I’m currently struggling on my life’s path to enlightenment. Yesterday after twenty minutes of Jappa meditation, fifteen minutes of intense, emotional recitation of my affirmations, and another thirty minutes of reading Thich Nhat Hahn’s book on “Anger, “ I promptly went out and flipped off a woman that was obviously challenged in the skills of operating a motor vehicle. I was absolutely crest fallen because I could have done my laundry during that hour of “Soul Mechanics.” So now I was still an emotional wretch AND my laundry wasn’t done, which created a great deal of emotional trauma.

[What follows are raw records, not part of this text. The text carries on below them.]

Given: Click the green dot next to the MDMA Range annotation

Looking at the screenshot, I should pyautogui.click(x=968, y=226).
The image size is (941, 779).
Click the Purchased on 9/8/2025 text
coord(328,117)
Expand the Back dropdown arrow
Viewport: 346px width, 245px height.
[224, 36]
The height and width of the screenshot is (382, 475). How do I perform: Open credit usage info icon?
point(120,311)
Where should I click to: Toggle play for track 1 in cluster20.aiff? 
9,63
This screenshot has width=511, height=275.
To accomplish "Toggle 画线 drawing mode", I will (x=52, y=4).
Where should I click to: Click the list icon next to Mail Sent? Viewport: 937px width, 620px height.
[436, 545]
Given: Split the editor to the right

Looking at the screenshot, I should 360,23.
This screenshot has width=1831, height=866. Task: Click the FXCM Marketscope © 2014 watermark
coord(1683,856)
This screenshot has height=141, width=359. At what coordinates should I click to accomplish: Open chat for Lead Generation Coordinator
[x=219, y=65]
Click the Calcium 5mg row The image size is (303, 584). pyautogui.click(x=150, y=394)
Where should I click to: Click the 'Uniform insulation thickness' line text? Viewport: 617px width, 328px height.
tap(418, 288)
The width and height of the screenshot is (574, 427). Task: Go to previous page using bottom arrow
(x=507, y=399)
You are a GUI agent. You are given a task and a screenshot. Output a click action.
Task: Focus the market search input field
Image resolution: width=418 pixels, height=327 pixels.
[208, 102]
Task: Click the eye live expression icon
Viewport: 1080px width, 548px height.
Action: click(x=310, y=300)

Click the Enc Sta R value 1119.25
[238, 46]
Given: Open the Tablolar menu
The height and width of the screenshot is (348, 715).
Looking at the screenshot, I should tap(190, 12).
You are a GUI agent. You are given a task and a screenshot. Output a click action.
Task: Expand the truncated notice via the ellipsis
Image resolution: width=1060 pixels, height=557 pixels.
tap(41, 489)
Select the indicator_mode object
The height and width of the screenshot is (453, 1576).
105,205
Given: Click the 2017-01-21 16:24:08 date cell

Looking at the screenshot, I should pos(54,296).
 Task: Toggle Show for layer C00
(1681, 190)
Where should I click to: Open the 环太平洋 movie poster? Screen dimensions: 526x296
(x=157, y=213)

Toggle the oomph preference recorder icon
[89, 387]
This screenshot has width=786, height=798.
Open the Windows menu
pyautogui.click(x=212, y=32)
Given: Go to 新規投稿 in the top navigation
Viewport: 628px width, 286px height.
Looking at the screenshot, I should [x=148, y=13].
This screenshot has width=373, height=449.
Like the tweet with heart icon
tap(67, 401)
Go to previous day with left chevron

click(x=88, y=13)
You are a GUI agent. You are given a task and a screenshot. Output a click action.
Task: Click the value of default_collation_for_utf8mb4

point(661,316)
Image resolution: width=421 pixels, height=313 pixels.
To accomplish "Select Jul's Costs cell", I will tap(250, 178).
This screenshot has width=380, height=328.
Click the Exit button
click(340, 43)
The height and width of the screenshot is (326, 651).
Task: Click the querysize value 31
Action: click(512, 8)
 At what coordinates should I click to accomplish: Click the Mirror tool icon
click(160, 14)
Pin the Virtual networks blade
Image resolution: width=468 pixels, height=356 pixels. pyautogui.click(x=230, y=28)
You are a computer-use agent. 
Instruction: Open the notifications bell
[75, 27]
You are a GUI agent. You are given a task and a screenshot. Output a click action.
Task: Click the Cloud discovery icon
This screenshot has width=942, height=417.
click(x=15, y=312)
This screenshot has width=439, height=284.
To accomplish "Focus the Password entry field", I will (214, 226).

I’m in the personal development industry and I, me, yours truly had just flipped off a woman, a total stranger. Now granted, she was driving fifty miles per hour in a 25 miles per hour zone, talking on a cell phone while lighting her cigarette with two small children strapped in the back seat of her Hummer II, oh and she almost killed me. I was immediately filled with PDS (Personal Development Shame) and now find myself sitting in a lotus position trying to understand why I did what I did. I mean one of my intense, emotional affirmations is “I always act and speak in a calm reasoned manner.” Well I knew the middle finger was not calm, nor was it reasoned, as a matter of fact there was a strong opinion attached to it.
I continually read about and hear people say, “When I realized I was able to create the kind of life I wanted just through my thoughts, I immediately changed the way I went about things and now I’m so happy I can’t stand it!” How in the hell did they do that? I’ve read at least twenty seven books on personal development, some three and four times and I’ve meditated to the point of floating off my chair and waking up in a closet on the opposite side of the house, and I’ve become so emotional and locked in on my affirmations, my neighbors have called the cops thinking I was being attacked. Still, I had just flipped off a total stranger. My God why?
I thought long and hard. Maybe, if I had been born in the eighties I would have been diagnosed with A.D.D. and gotten my fair share of Ritalin? Or just maybe one of my genes, the one responsible for emotional behavior got stuck into that spiral thing called DNA sideways instead of vertically and I was predisposed to being a temperamental ass all my life? Maybe the house I was renting because my ex-wife could no longer stand being married to me was sitting on an ancient Indian burial ground? All I knew was that tomorrow I’d see that same damn woman and she would have reinforcements because “The Laws of Attraction” said that anything I gave thought and emotion to would attract more of the same and the middle finger was pretty much to the point and very emotional.
But, but, but just maybe flipping her off was totally automatic and there was no emotion attached to it, therefore providing little if any attractive power. Maybe tomorrow at that very intersection I’d see some sweet little old lady trying to cross the street and I could jump out of my car and gently guide her to safety creating a wonderful Karma glow that would follow me throughout my day. Just as I got her across the street she would turn and thank me and at that very instant several doves would alight at my feet and together grandma and I would hand feed them. Then unnoticed in the yard next to us a small choir of six and seven year old kids would serenade us with “Jesus Loves Us.” Who am I kidding! Grandma would probably take a swing at me and start screaming for the cops and the kids would have tattoo’s and be singing a hip hop song and the damn doves would drop one right on my head! Oops, there I go again. Sorry, I think I’ll go meditate on that for a while. Maybe the problem is I’m just human and these things take a while. Well the good news is, I got time on my side. Peace!